After a fellow Santa Barbaranite whose blog I read, Roy, wrote about the politics behind abortion, I was upset.  I am generally opposed to abortion, although I think it is a complicated and emotionally charged debate, so I hold it loosely.  It wasn’t the politics that made me mad though.  It was Roy’s tone. 

Roy loves Obama, and one of the presidential candidates central messages is respect in the midst of disagreement.  I didn’t think Roy was following Obama’s example.  In fact, I called him out on being disrespectful. 

Roy handled it very well.  It turned into an honest, civil discussion in which I think we both learned something.

However, right in the midst of it, Jeff spoke up, calling Roy and other pro-choicers ” liberal crybabies like you standing in the way of moral progress.” 

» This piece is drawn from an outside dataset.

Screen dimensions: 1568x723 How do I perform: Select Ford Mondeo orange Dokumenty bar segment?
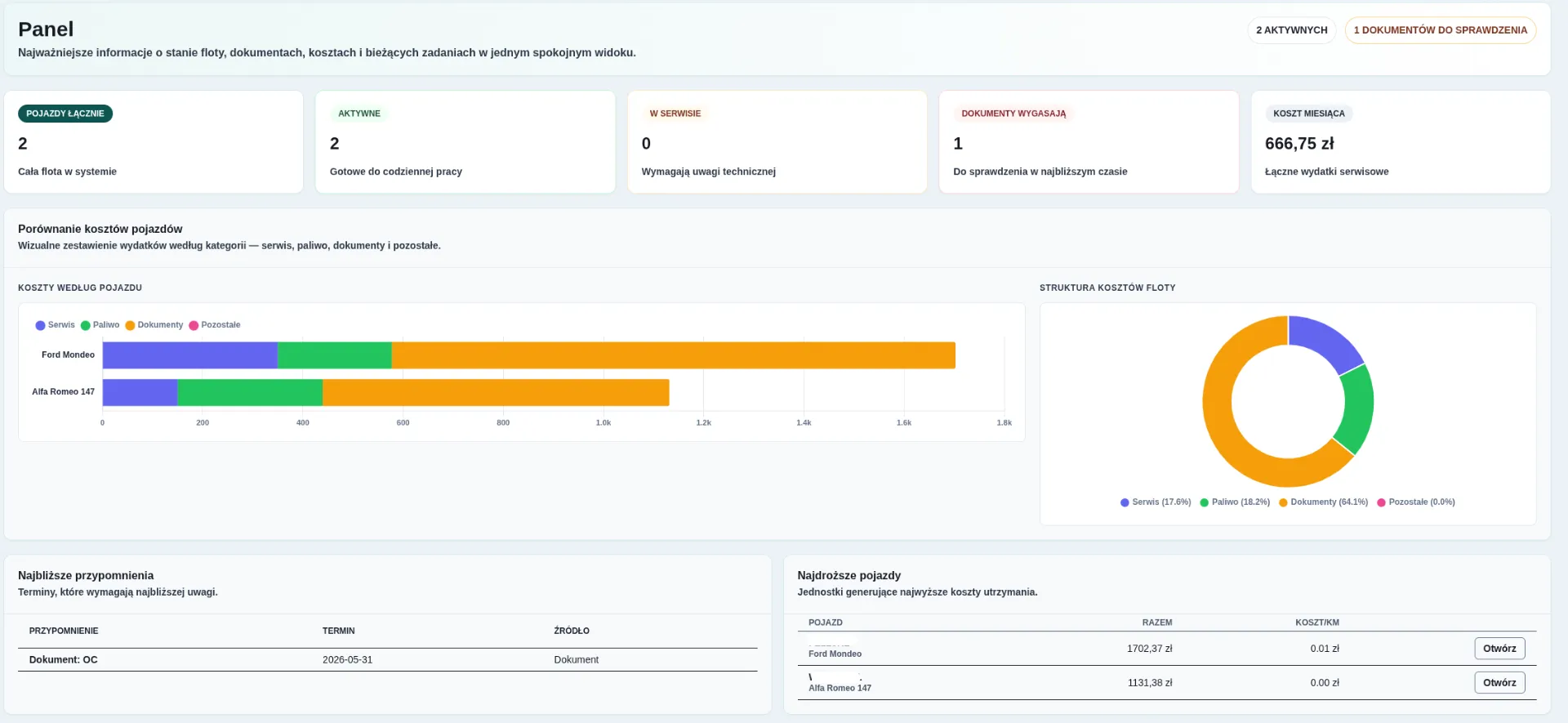(x=673, y=355)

Basically, displaying the kind of behavior which is exactly the opposite of the kind of civil conversation in which both sides hear each other’s opinions and are open to learn. 

Jeff, you’re a jerk.  Consider yourself ignored.

See Roy’s article and our interaction in the comments section here.

One of Those, “Did I hear that right?” Moments

I was reading at a coffee shop when I heard a mother say this to her child, who had just come out of the restroom.

“Ian.  Ian.  Did you get your ass cleaned?”

What?

She repeated,

“Did you get you ass cleaned?”

Really?  How weirdly crass and grossly over-mothering are you?

She turned to her husband and said,

“Yeah, he got his ice cream.”

Oh.  That makes more sense.

Awake

I had a fantastic time at the coffee shop on Monday night.  It was warm out.  I didn’t really need the red flannel shirt I was wearing, the one with the two bottom buttons missing and the hole in the elbow. 

Do you ever have moments where you are awake?  Moments when you notice the way the street lights make the buildings glow like a desert dune at dusk.  Moments when you realize how tall some of the buildings on State Street are, and how beautiful, palatial even. 

Do you ever have moments where you feel like a kid again, and every tree is a potential fort, even palm trees.  You think about how fun it would be to climb up to the top of one and look out over the imaginary jungle, and then go swinging from a vine to the next palm tree fort in your jungle kingdom.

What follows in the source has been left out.